Portugal tem um indicador terrível sobre o assédio psicológico, o assédio moral e o assédio sexual e mesmo sobre a discriminação das mulheres: não há acções nos tribunais. Os obstáculos à realização do direito, de carácter cultural, político, social e económico, são tão grandes que não conseguem desocultar este tipo de conflitualidade que existe, em que os direitos são violados todos os dias, mas que não conseguem encontrar tradução no espaço público.
Quanto à questão do despedimento, duas ou três ideias: a primeira é de que o problema do despedimento é uma falsa questão em Portugal. Tornou-se muito relevante a partir da altura em que a OCDE criou o ranking no que diz respeito à avaliação do grau de rigidez e flexibilidade da legislação laboral, indexando os países entre aqueles em que era mais fácil e onde era mais difícil despedir. O que importa sublinhar é que formalmente a legislação do despedimento aparece como elevada no caso português sendo que na prática não o é. A OCDE nunca levou em consideração o modo como o direito era aplicado.
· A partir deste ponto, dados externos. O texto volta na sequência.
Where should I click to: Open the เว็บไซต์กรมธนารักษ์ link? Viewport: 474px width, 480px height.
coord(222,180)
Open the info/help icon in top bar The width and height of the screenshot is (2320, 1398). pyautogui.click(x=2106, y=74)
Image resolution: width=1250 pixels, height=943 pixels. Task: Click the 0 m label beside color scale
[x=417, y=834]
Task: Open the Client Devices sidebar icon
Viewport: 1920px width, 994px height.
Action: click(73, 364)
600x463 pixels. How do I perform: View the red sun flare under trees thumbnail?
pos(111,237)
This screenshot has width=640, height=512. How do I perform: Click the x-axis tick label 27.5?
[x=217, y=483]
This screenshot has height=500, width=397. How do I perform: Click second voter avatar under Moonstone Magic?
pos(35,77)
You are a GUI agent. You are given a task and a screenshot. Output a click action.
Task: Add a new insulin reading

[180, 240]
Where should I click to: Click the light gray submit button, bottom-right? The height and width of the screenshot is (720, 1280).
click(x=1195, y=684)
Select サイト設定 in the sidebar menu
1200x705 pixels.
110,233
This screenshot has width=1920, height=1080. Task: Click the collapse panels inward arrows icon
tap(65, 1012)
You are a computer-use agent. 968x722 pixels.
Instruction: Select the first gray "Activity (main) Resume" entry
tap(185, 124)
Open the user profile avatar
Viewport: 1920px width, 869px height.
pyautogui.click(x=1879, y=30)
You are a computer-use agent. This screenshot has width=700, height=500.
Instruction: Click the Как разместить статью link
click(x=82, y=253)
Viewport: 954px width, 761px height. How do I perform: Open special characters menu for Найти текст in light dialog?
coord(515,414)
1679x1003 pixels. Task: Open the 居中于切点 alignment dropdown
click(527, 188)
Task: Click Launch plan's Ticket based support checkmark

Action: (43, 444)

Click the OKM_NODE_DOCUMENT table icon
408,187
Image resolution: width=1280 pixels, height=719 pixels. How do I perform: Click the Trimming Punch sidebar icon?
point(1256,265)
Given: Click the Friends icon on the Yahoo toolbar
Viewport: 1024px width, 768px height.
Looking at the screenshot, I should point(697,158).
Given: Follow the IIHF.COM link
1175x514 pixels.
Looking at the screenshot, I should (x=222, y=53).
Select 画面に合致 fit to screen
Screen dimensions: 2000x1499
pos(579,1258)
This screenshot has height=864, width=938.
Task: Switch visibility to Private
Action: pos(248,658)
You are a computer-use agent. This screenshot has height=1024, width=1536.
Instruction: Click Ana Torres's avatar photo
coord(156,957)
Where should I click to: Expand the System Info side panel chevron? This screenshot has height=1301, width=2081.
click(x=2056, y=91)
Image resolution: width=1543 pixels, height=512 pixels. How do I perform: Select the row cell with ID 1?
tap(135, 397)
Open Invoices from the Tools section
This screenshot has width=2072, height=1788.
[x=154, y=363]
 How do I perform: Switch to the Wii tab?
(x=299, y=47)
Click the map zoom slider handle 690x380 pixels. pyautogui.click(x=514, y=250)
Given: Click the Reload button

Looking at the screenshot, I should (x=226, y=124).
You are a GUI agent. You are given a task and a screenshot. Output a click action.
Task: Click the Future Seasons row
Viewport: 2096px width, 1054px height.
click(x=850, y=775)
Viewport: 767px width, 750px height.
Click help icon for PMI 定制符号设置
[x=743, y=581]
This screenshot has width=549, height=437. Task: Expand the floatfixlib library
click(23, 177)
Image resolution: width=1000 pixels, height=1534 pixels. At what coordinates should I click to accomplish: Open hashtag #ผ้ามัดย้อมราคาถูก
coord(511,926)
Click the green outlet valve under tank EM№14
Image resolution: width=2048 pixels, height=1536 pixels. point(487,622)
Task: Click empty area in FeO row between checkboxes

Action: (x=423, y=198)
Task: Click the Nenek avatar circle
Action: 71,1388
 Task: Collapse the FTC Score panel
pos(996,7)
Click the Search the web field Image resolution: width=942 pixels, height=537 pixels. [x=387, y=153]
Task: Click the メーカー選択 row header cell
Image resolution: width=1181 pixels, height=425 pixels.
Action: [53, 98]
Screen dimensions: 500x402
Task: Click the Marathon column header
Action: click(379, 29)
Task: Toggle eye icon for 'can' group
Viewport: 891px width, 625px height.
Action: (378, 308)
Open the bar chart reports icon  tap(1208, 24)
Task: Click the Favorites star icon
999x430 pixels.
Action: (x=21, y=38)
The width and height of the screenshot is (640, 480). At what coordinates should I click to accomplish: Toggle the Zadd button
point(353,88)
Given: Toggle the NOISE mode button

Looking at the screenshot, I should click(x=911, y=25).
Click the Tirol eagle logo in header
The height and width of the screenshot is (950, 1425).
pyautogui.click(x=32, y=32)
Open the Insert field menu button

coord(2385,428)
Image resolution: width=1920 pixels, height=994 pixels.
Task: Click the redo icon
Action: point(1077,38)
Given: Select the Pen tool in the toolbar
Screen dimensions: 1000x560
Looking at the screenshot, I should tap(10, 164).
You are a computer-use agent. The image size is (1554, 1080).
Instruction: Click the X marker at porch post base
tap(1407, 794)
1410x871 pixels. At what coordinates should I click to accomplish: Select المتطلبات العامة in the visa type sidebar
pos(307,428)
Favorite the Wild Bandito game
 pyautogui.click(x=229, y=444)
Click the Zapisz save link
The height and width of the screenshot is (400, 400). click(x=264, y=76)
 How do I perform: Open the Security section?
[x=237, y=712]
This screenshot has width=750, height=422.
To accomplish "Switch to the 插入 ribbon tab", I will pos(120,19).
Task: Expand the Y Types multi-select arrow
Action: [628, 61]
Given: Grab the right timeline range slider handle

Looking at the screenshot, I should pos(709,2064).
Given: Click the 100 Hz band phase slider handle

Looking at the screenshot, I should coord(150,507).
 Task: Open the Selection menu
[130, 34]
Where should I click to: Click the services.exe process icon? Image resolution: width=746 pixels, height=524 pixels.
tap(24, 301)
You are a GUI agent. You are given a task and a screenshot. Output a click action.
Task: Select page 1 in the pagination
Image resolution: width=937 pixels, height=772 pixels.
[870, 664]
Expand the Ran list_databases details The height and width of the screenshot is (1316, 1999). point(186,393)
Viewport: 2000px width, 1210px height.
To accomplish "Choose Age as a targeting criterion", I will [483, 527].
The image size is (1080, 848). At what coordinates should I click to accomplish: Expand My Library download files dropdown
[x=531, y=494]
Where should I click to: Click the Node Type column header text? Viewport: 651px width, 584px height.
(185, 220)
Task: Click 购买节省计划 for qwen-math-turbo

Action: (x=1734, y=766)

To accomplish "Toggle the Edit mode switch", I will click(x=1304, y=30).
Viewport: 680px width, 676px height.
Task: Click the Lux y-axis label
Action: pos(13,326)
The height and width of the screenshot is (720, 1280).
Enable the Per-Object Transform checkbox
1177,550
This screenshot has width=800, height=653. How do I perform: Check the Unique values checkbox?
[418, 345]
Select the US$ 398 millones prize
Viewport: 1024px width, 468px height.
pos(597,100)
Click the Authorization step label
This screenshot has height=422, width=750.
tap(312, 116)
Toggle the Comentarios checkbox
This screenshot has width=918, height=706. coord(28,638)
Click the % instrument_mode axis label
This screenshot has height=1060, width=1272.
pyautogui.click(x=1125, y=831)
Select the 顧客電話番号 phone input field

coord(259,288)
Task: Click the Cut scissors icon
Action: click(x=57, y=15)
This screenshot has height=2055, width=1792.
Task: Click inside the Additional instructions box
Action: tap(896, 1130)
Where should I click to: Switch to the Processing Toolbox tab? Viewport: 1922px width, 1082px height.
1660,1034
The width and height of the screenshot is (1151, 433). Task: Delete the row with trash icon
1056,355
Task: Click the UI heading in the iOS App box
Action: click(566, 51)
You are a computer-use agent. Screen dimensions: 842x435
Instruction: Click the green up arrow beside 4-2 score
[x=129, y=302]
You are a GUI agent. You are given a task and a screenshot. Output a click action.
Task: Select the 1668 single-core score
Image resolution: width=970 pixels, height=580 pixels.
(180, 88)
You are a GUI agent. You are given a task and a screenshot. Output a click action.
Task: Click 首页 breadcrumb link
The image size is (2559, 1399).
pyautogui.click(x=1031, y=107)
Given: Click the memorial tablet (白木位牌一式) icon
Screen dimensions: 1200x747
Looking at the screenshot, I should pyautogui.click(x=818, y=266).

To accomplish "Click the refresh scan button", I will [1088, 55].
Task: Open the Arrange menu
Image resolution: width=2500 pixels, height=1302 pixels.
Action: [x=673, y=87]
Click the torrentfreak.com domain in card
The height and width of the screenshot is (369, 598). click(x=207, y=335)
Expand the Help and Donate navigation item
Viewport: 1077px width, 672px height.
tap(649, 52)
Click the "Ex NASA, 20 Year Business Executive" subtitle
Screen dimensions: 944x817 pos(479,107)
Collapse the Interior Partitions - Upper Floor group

Isto fez com que se criasse uma ideologia de que em Portugal o despedimento era muito rígido, que era difícil despedir as pessoas, ninguém era despedido e todos tinha emprego para toda a vida... Ora, nós sabemos que isso é rigorosamente falso. Aliás, se fosse verdade, não podíamos dizer, como dizemos, que um dos principais mecanismos de ajustamento do nosso mercado de trabalho aos ciclos económicos é o emprego, isto é as pessoas que passam da situação de emprego para o desemprego. O desemprego funciona como válvula de escape do sistema.
O que em regra se diz é que as causas que são invocadas são muito difíceis, mas o que nunca se diz é que Portugal tem uma queixa na Comissão Europeia pelo facto do despedimento colectivo ser demasiado liberal. E que eu saiba, qualquer empresa, independentemente da sua dimensão, pode utilizar a figura do despedimento colectivo para fazer face a essas vicissitudes da produção. Para já não falarmos dos lay-offs e de outras modalidades que estão consignadas na lei.
Seja como for, suponho que essa não é a verdadeira razão da reforma laboral.
O que está aqui em causa, a verdadeira razão de ser desta reforma laboral é apenas uma, repito, não é a questão do despedimento, isso é como se diz na gíria atirar poeira para os olhos. Essa é uma questão ideológica das mais seriíssimas, mas o que está aqui em causa é tão somente a questão da adaptabilidade dos horários de trabalho e naquilo em que a adaptabilidade dos horários de trabalho se relaciona com o trabalho suplementar porque naturalmente num país como o nosso, onde os salários são baixos as horas extraordinárias, como se costuma chamar, servem como complemento de salário. A partir do momento em que se consigam introduzir factores de adaptabilidade na flexibilidade horária ela traduz-se também em flexibilidade salarial. E aí sim, aí baixam os custos de produção. Essa é a verdadeira motivação para a reforma do código.